CHICAGO — CBP would like additional authority under the Enforce and Protect Act to go after duty evasion efforts that don’t involve antidumping or countervailing duty orders, CBP Executive Assistant Commissioner for International Trade Brenda Smith said on July 23. Smith and EAC Todd Owen with the Office of Field Operations discussed enforcement efforts during a meeting with reporters at the CBP Trade Symposium. “Remedy evasion is the same as EAPA,” which “is the same as antidumping evasion, is the same as misclassification, undervaluation and transshipment,” Smith said.
Currently, EAPA is limited to apply only to AD/CV duty evasion, but “we think legislatively, one of the proposals we have made is expand the authority we have under EAPA,” she said. Smith noted that some of the deadlines required under EAPA might prove challenging to meet. Internal findings have to be turned around in 90 days and final findings need to be made available within 120 days, “and that’s tight,” Smith said.
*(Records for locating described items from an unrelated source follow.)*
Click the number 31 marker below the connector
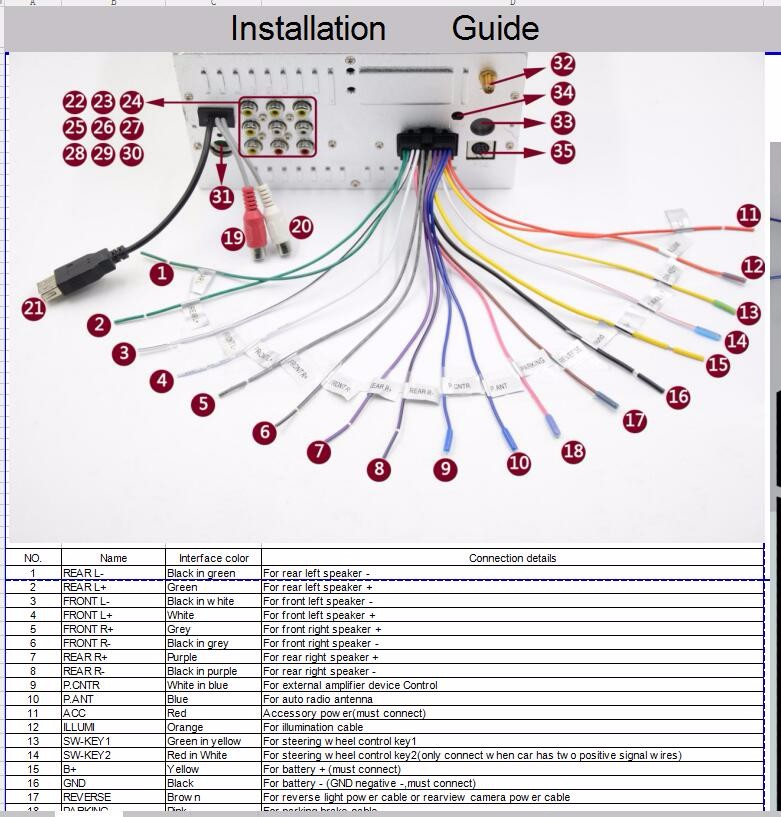The height and width of the screenshot is (817, 781). point(222,198)
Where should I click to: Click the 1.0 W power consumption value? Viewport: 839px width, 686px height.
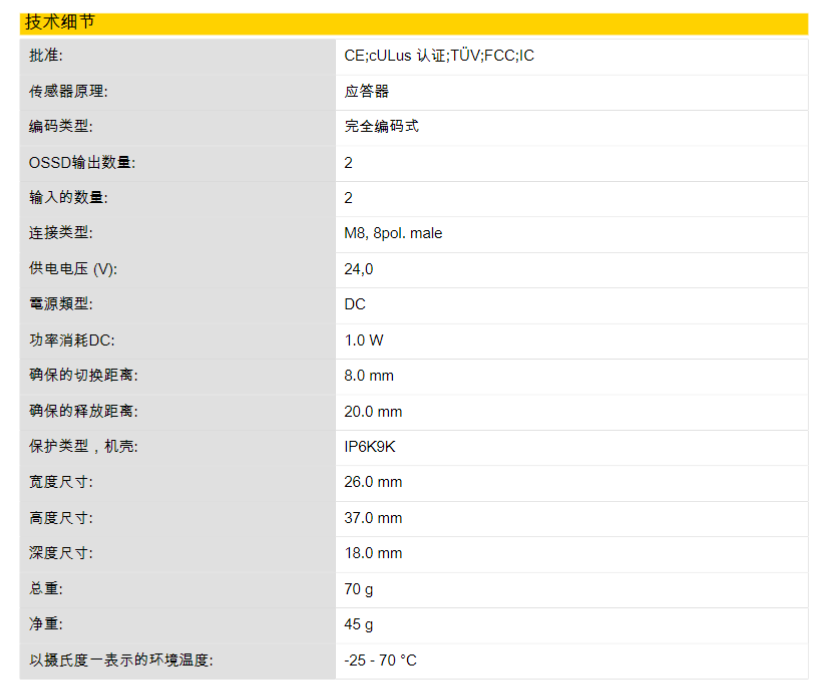pyautogui.click(x=364, y=340)
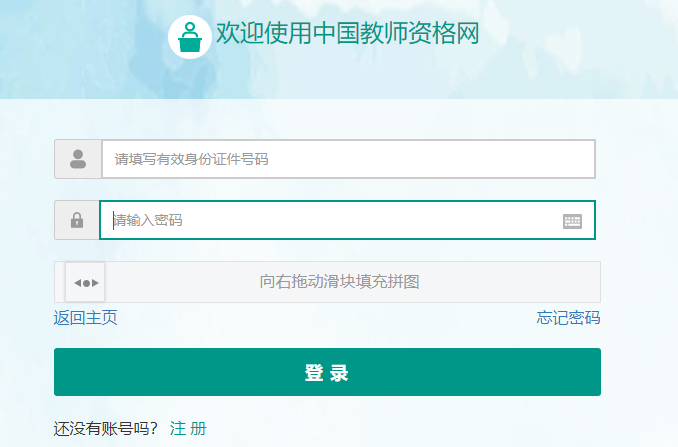The height and width of the screenshot is (447, 678).
Task: Open the 注册 sign-up link
Action: click(x=188, y=428)
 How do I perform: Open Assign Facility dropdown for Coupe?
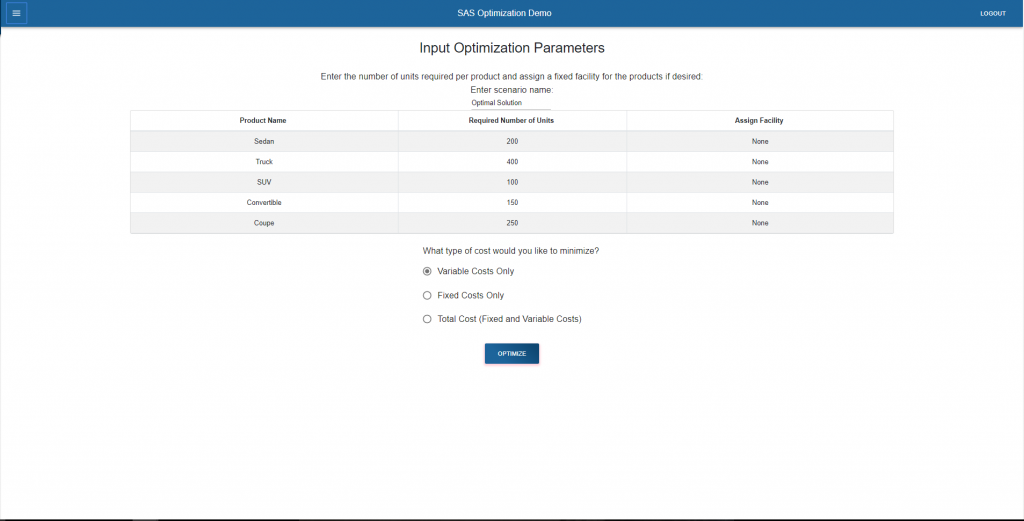760,223
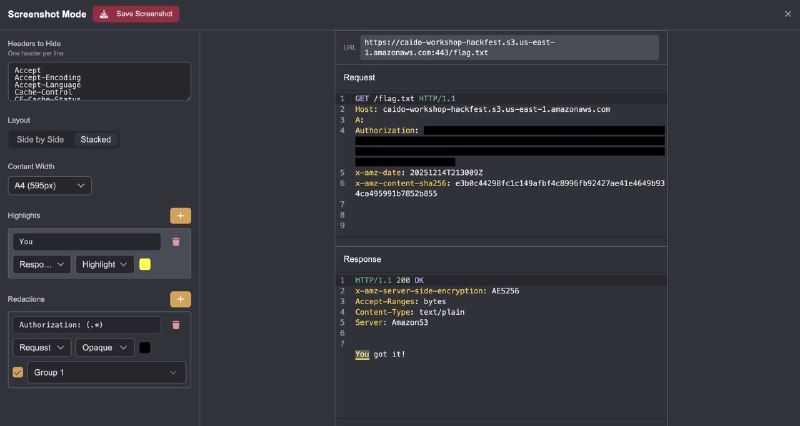Click the Authorization regex pattern field
The width and height of the screenshot is (800, 426).
click(x=86, y=325)
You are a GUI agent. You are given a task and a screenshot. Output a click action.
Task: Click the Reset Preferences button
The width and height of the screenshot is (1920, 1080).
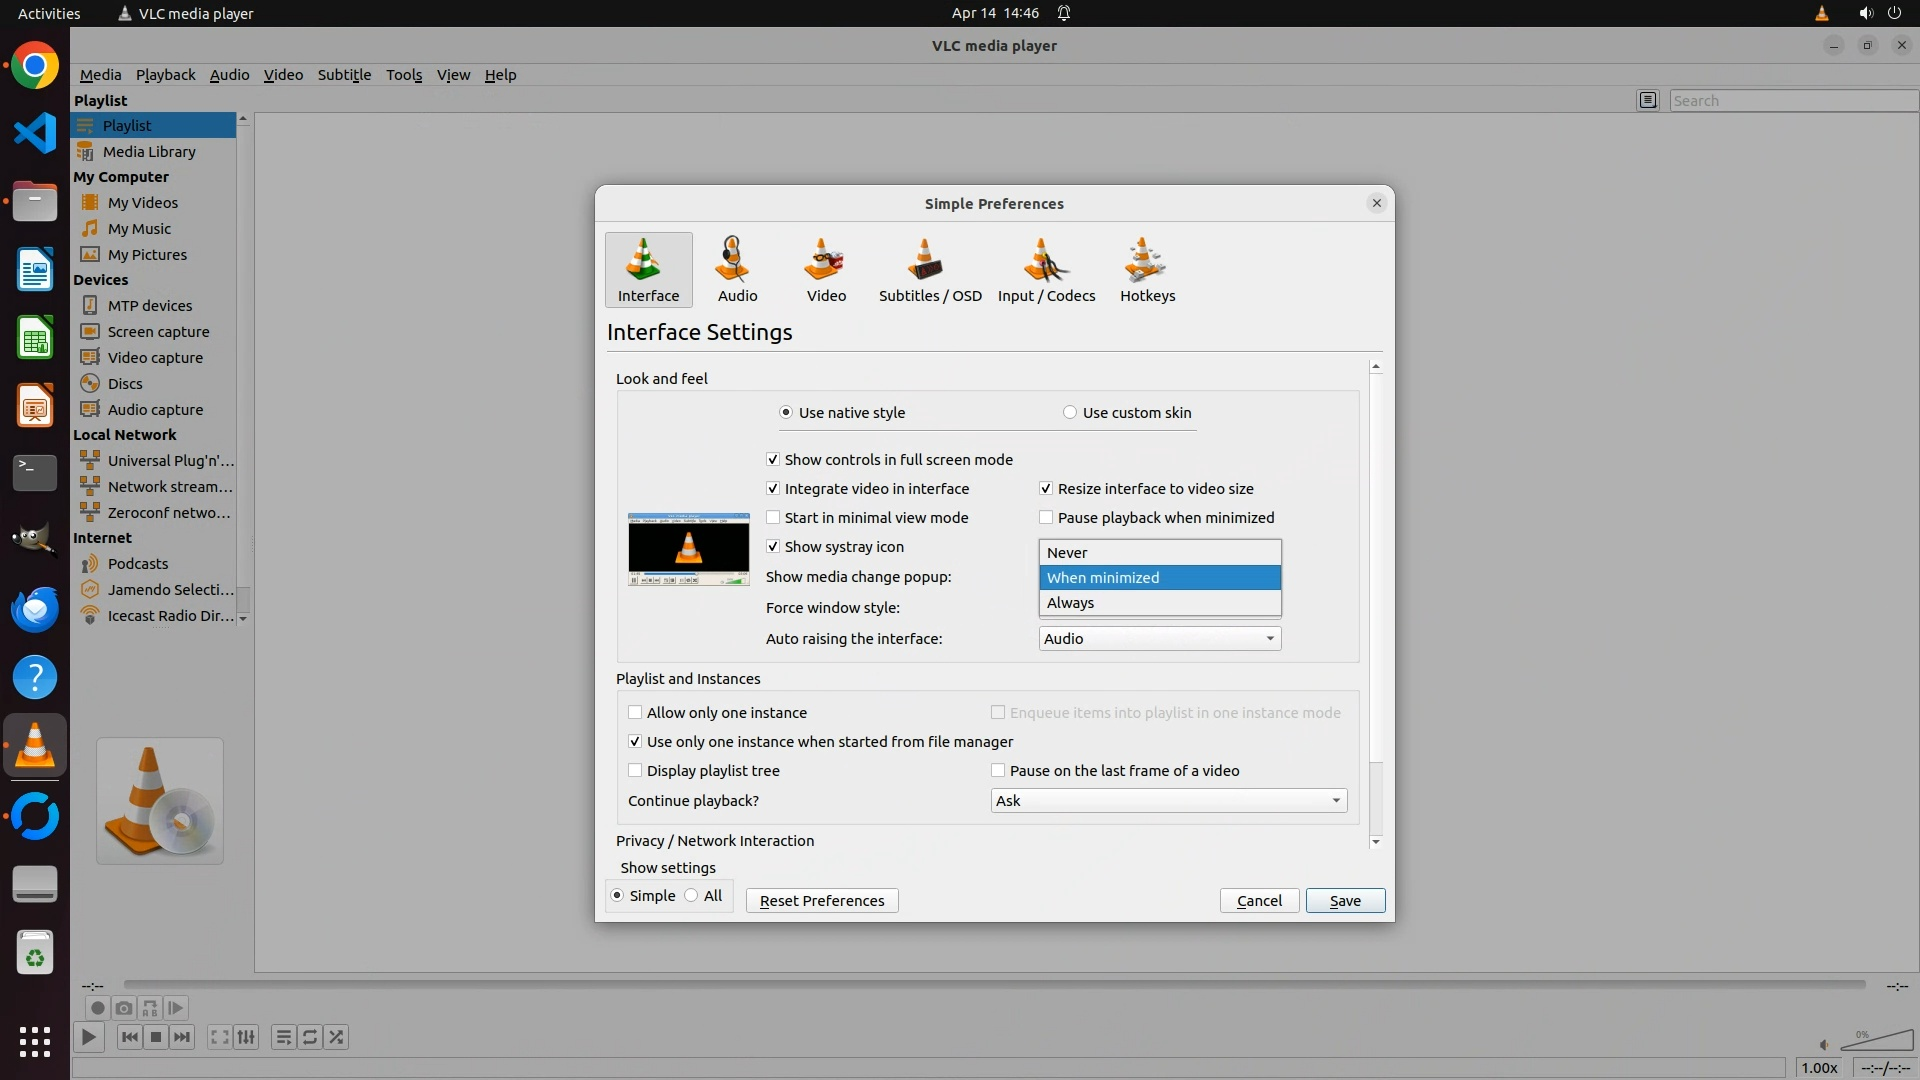(821, 901)
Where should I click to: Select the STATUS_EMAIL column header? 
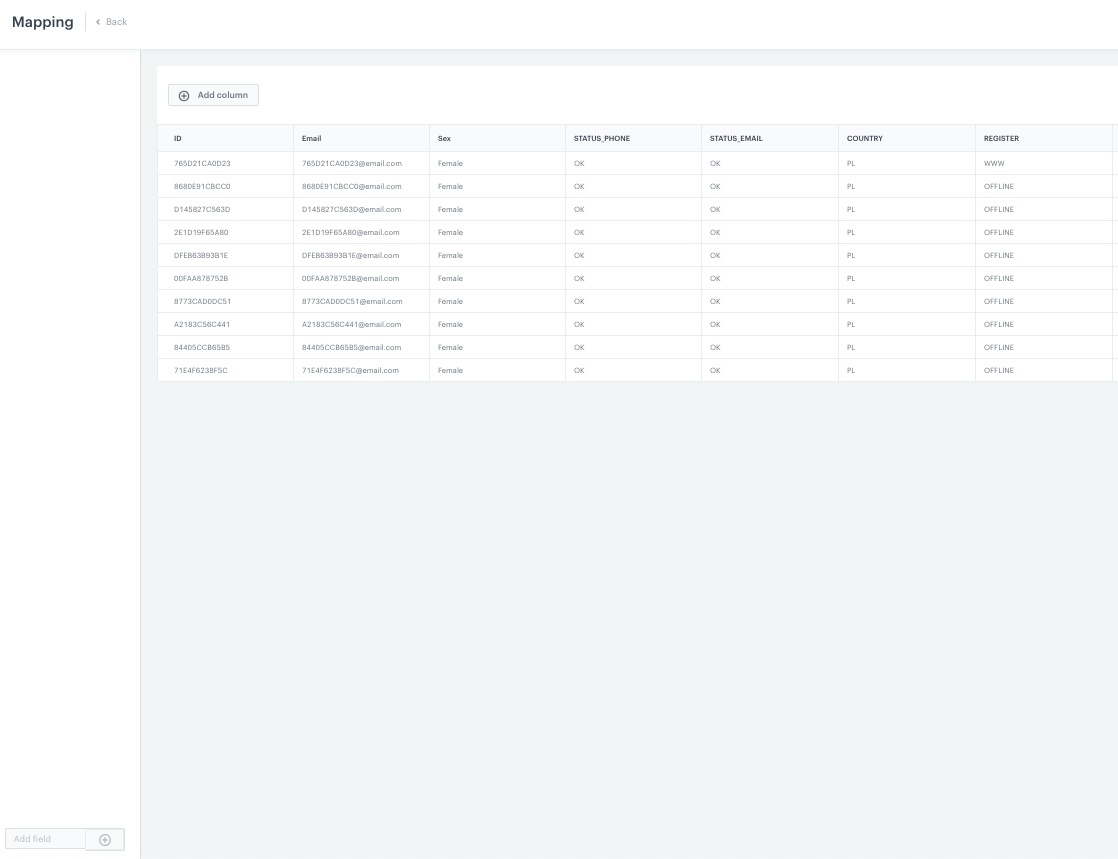coord(736,138)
Within EAPA, weeding out transshipment is often relatively easy based on foreign site visits, Smith said. “Once you show up and there’s no equipment or no employees, it’s pretty much a slam dunk,” she said. It’s more complicated when there is an actual factory but the amount being imported appears to “exceed what they have the capabilities to make,” Owen said. Once that shipment shows up at the port, “it becomes much more of a challenge” to figure out which parts were legitimately made and what was transshipped, he said.
While evasion through misdeclaration, undervaluation or transshipment has always been of concern, “with the magnitude of how many of these remedies have come out, there’s more potential for it,” Owen said. The Base Metals Center of Excellence and Expertise has been particularly focused on possible evasion “because of the dollars involved,” Smith said. She recently visited the CEE, which is based in Chicago, and saw some ongoing testing of analytics that has found some “very interesting” patterns, she said. That testing has produced “some success,” but “it’s not hit out of the park yet,” Smith said. The agency’s auditors are also very much engaged. The Centers have proven to be an invaluable piece of the agency’s evasion enforcement work, Owen said.